● GOAL OF THE EXERCISE
Examine each line of the data. Copy the line if it includes the word "computer".

(Stored items)
Content starts
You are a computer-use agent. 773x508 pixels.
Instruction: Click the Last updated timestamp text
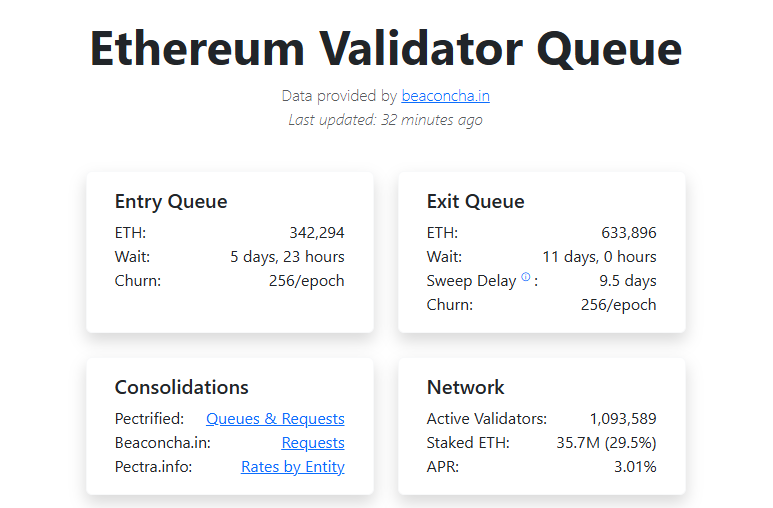coord(386,120)
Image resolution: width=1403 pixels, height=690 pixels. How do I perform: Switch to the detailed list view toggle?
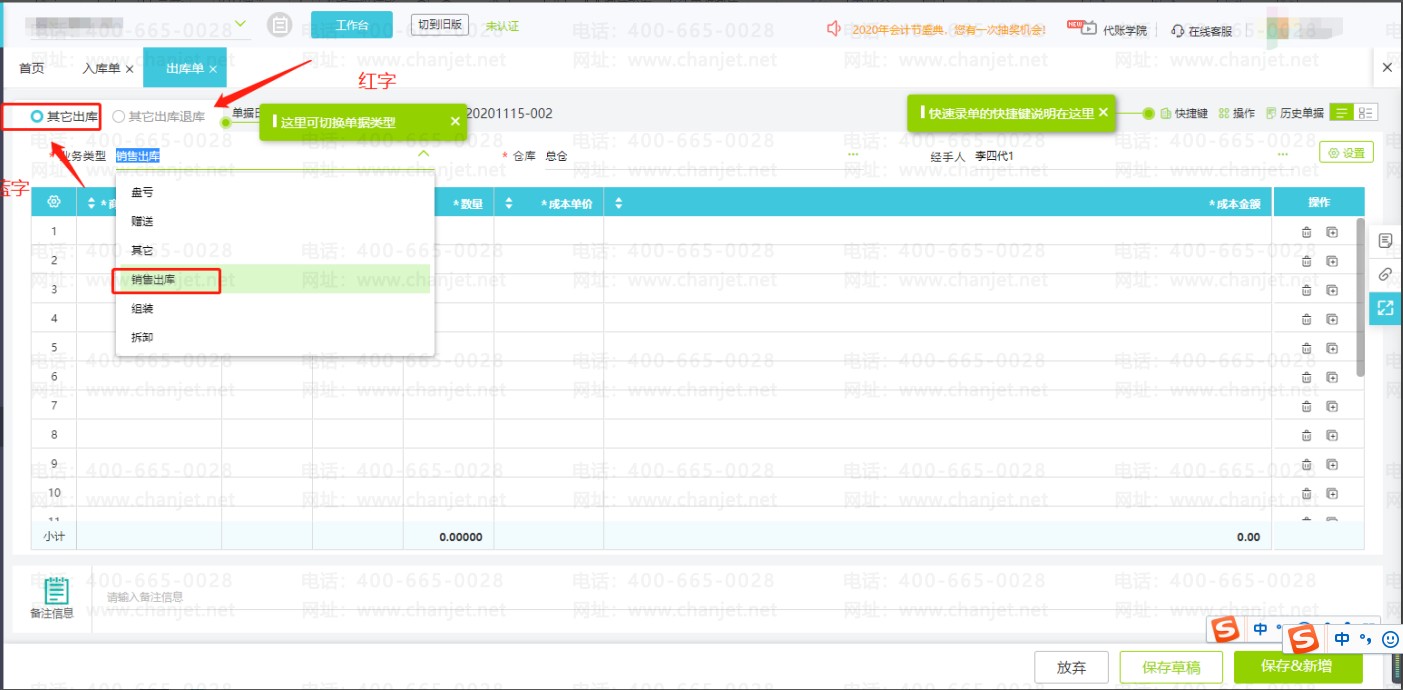click(1367, 113)
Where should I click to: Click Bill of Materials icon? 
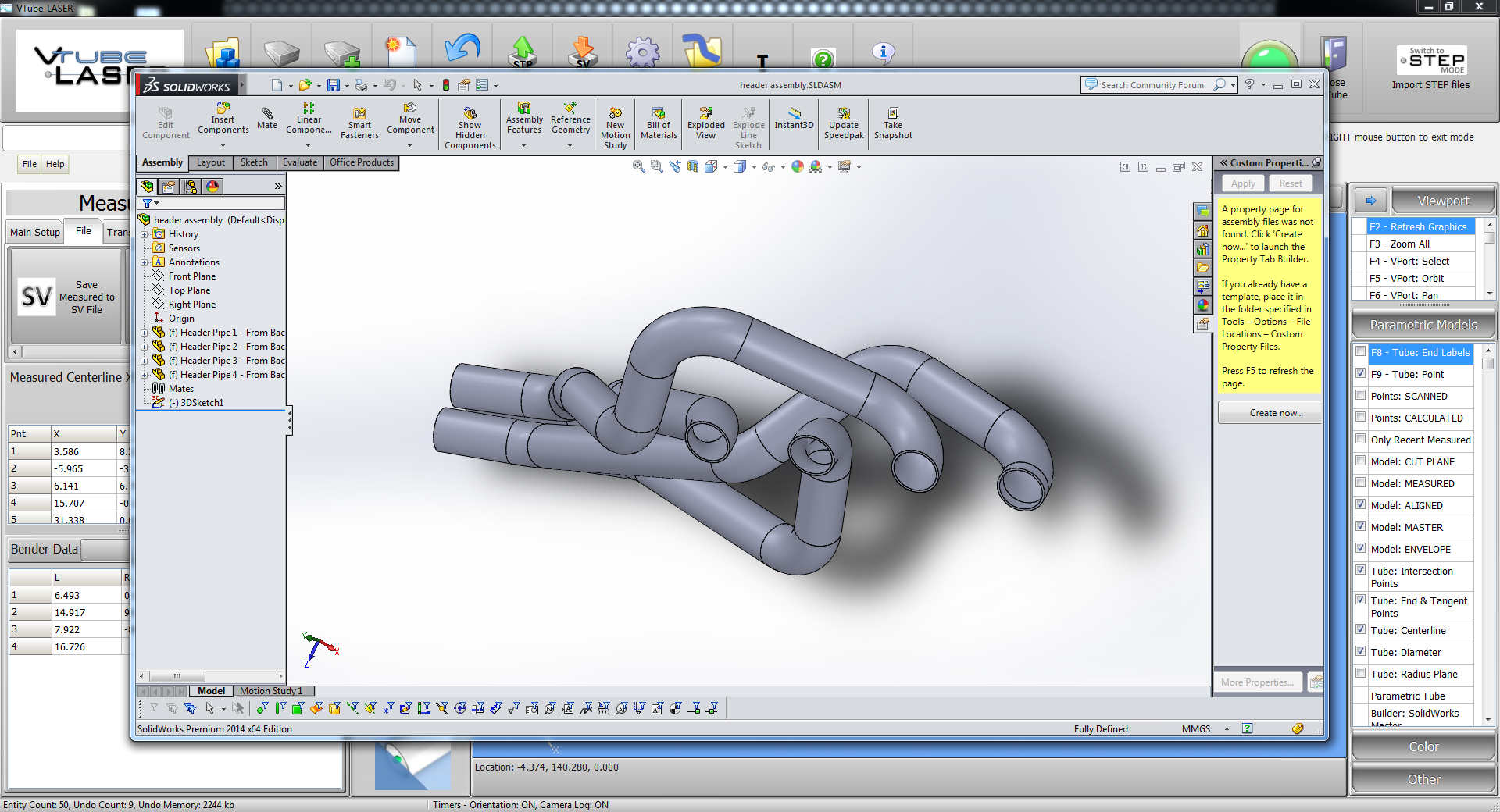coord(659,113)
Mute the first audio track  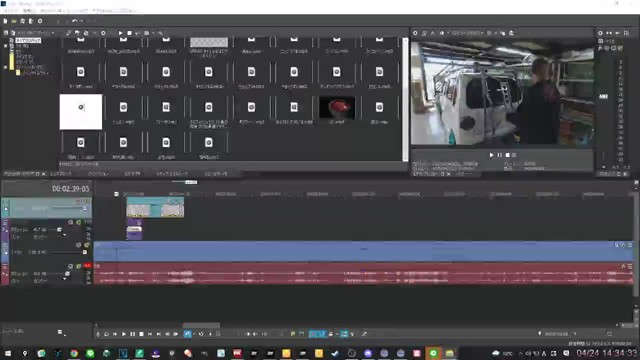click(x=71, y=222)
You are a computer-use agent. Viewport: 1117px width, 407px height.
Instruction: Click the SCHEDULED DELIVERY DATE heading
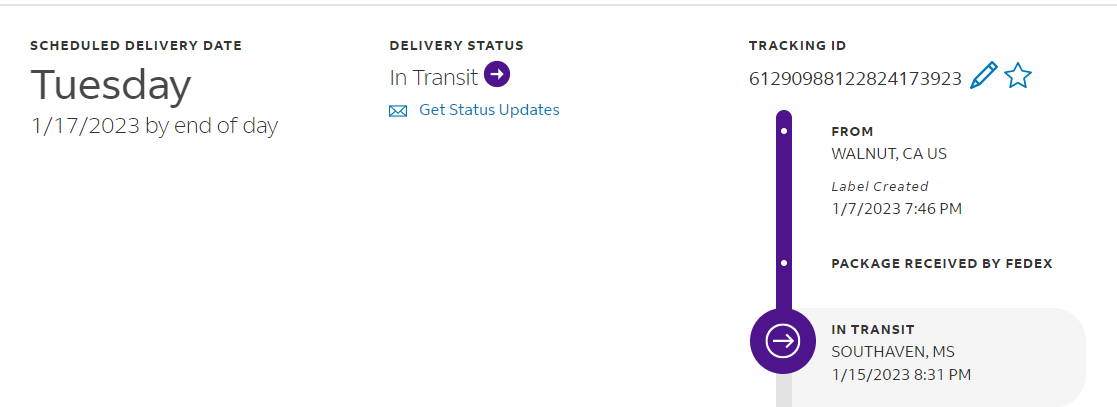136,45
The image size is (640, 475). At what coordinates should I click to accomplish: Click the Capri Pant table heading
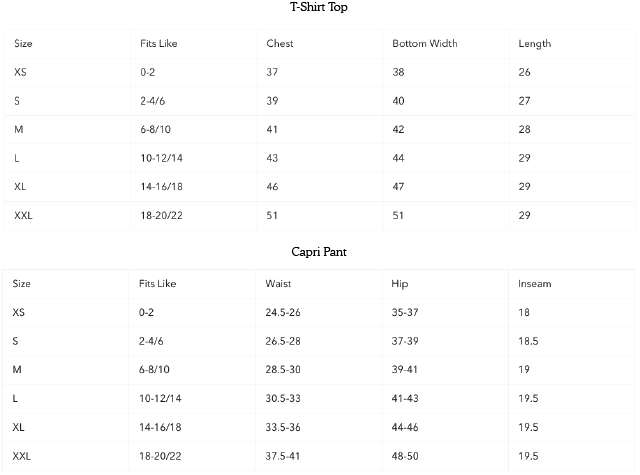318,252
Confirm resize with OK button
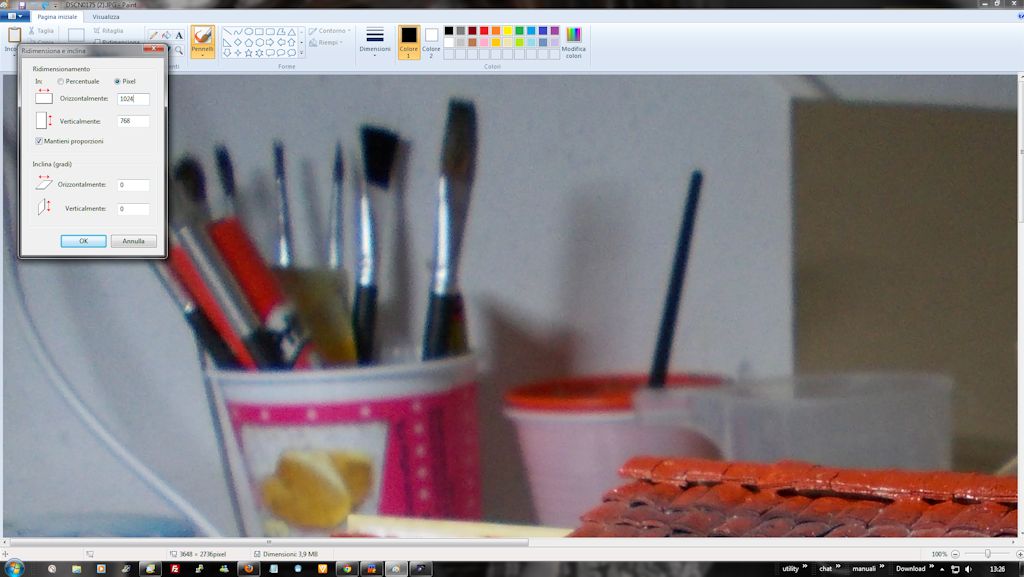 point(84,241)
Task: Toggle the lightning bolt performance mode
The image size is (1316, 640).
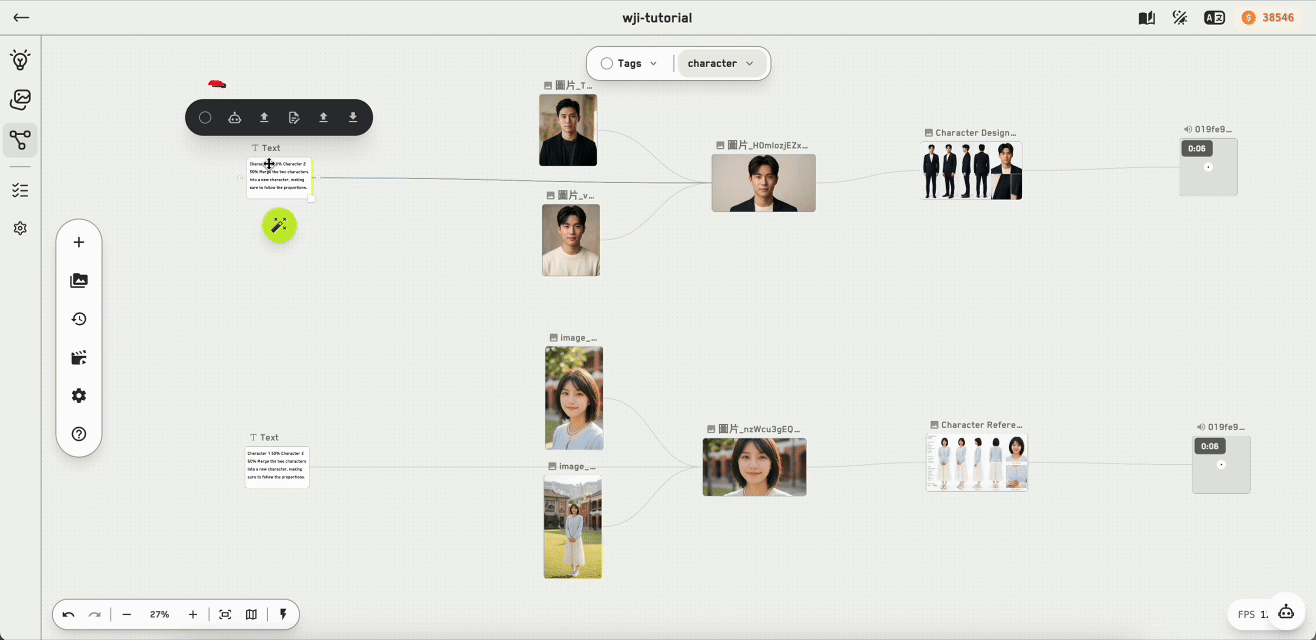Action: (283, 614)
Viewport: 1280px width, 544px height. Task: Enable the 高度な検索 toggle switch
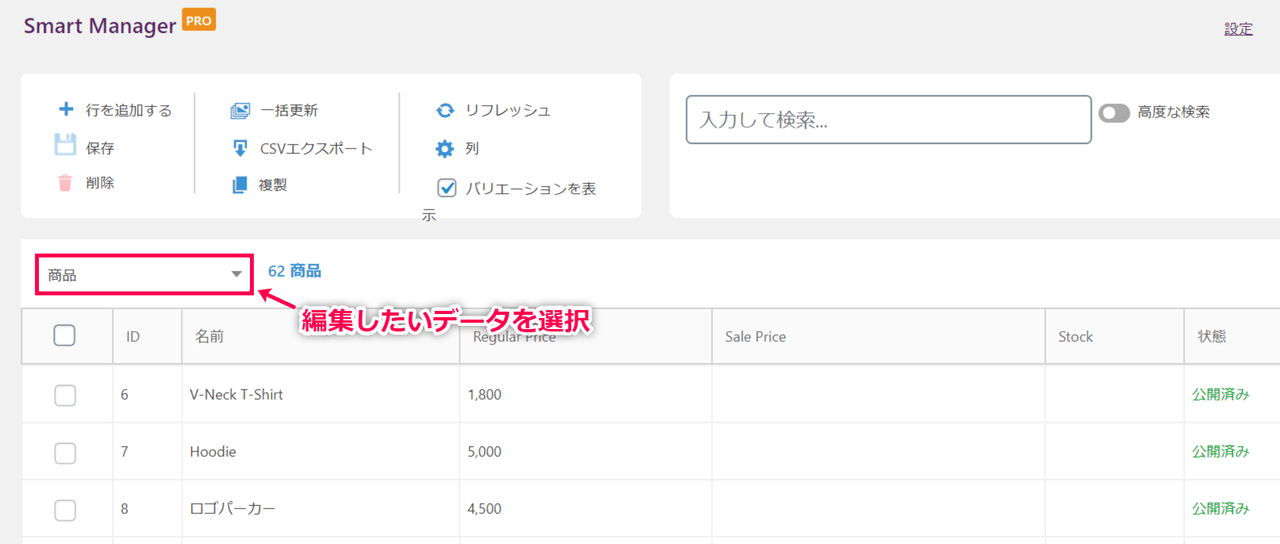pyautogui.click(x=1114, y=113)
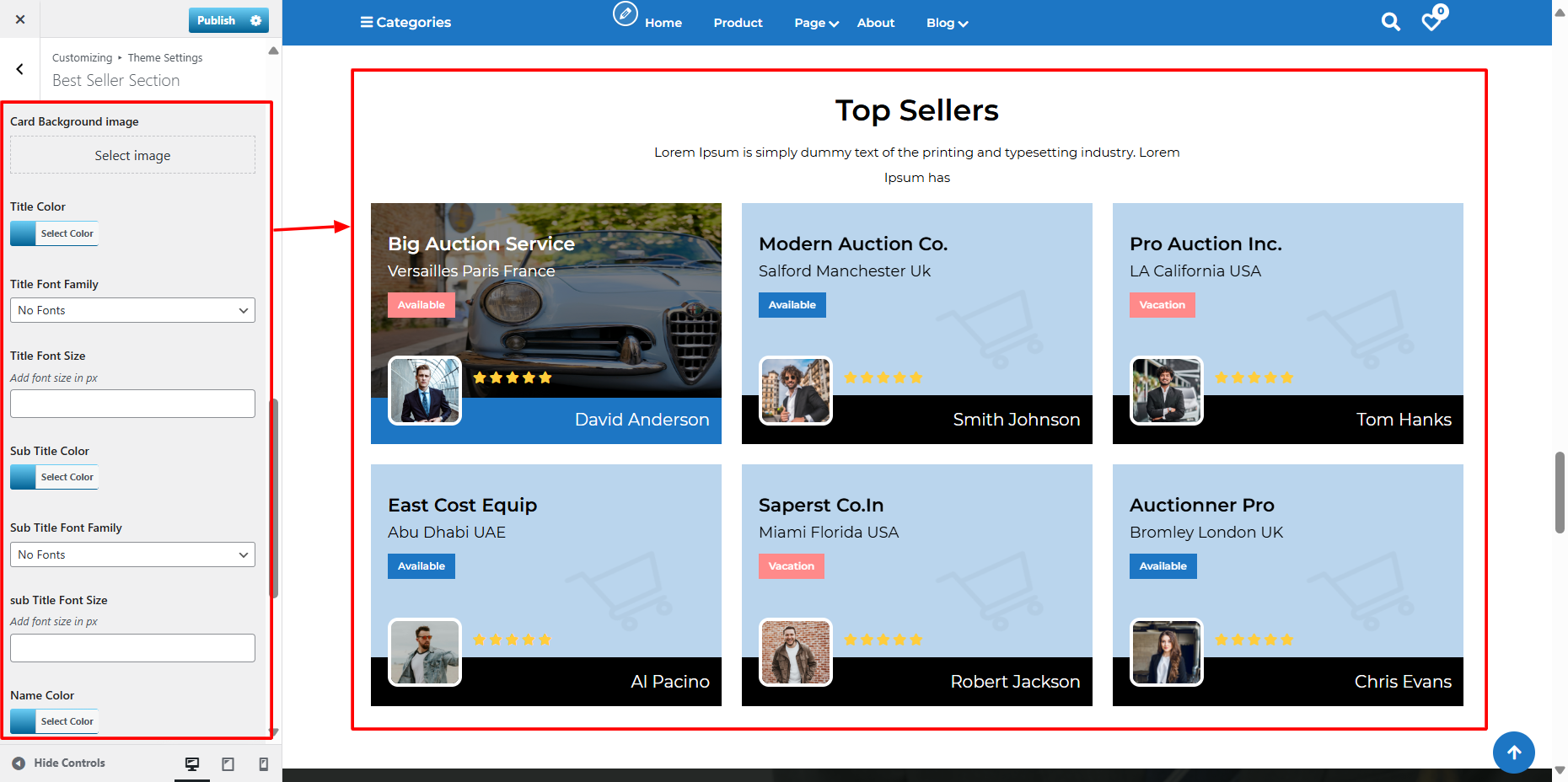Click the scroll-to-top arrow button
This screenshot has height=782, width=1568.
coord(1513,752)
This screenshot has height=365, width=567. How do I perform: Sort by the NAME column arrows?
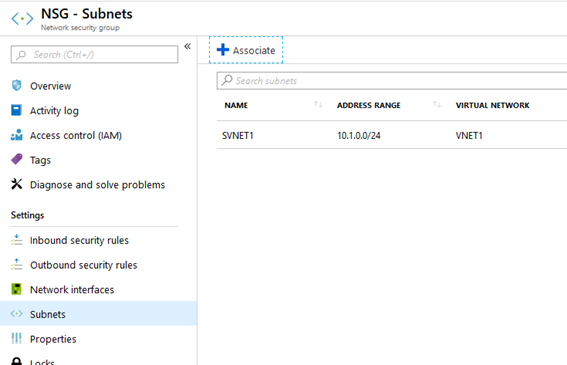click(318, 105)
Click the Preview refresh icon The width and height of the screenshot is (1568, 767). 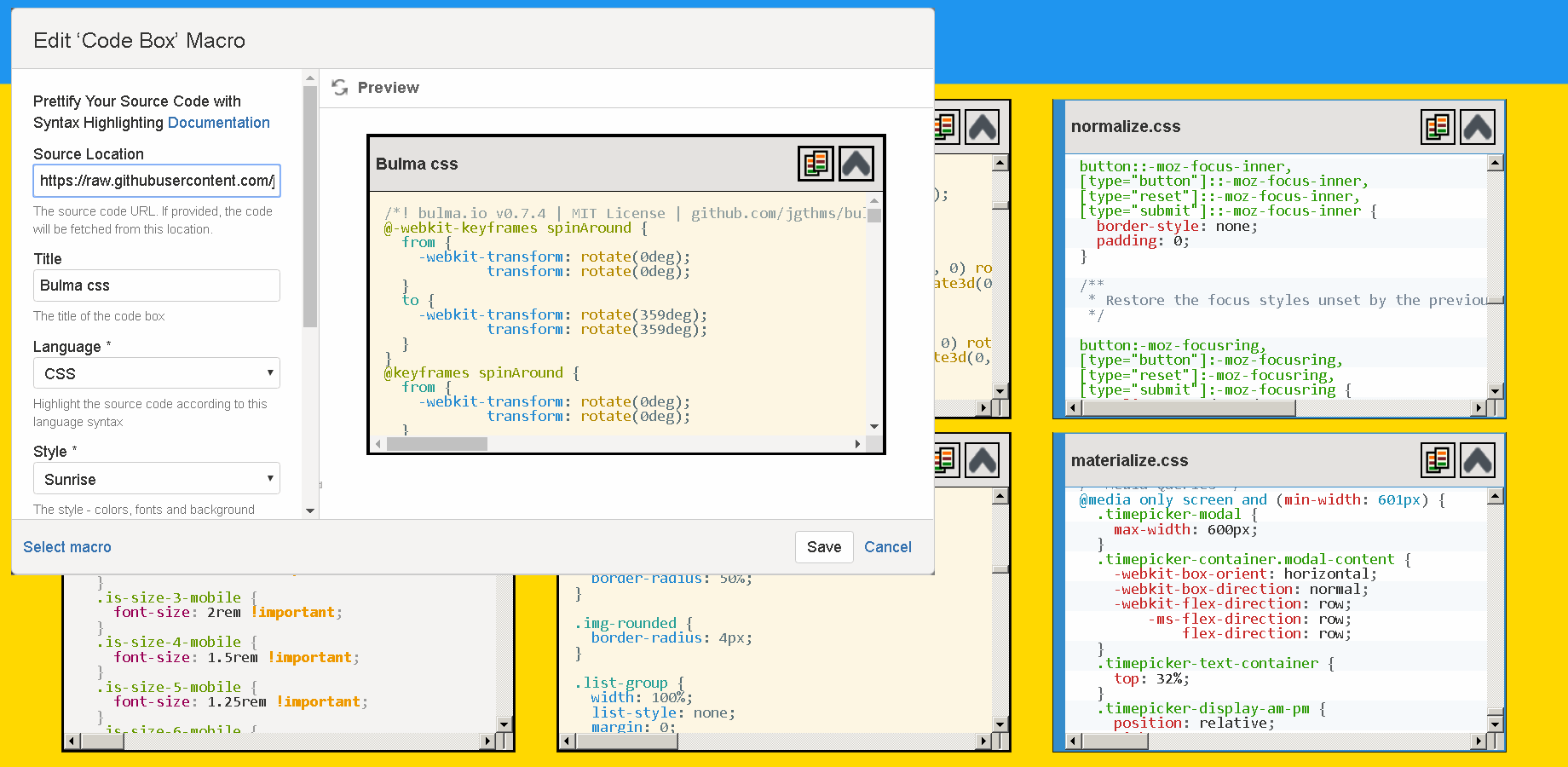click(340, 88)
Content ends
● SOLUTION TO THIS EXERCISE
You are a computer-use agent. 773x508 pixels.
You are a computer-use agent. Viewport: 1117px width, 407px height.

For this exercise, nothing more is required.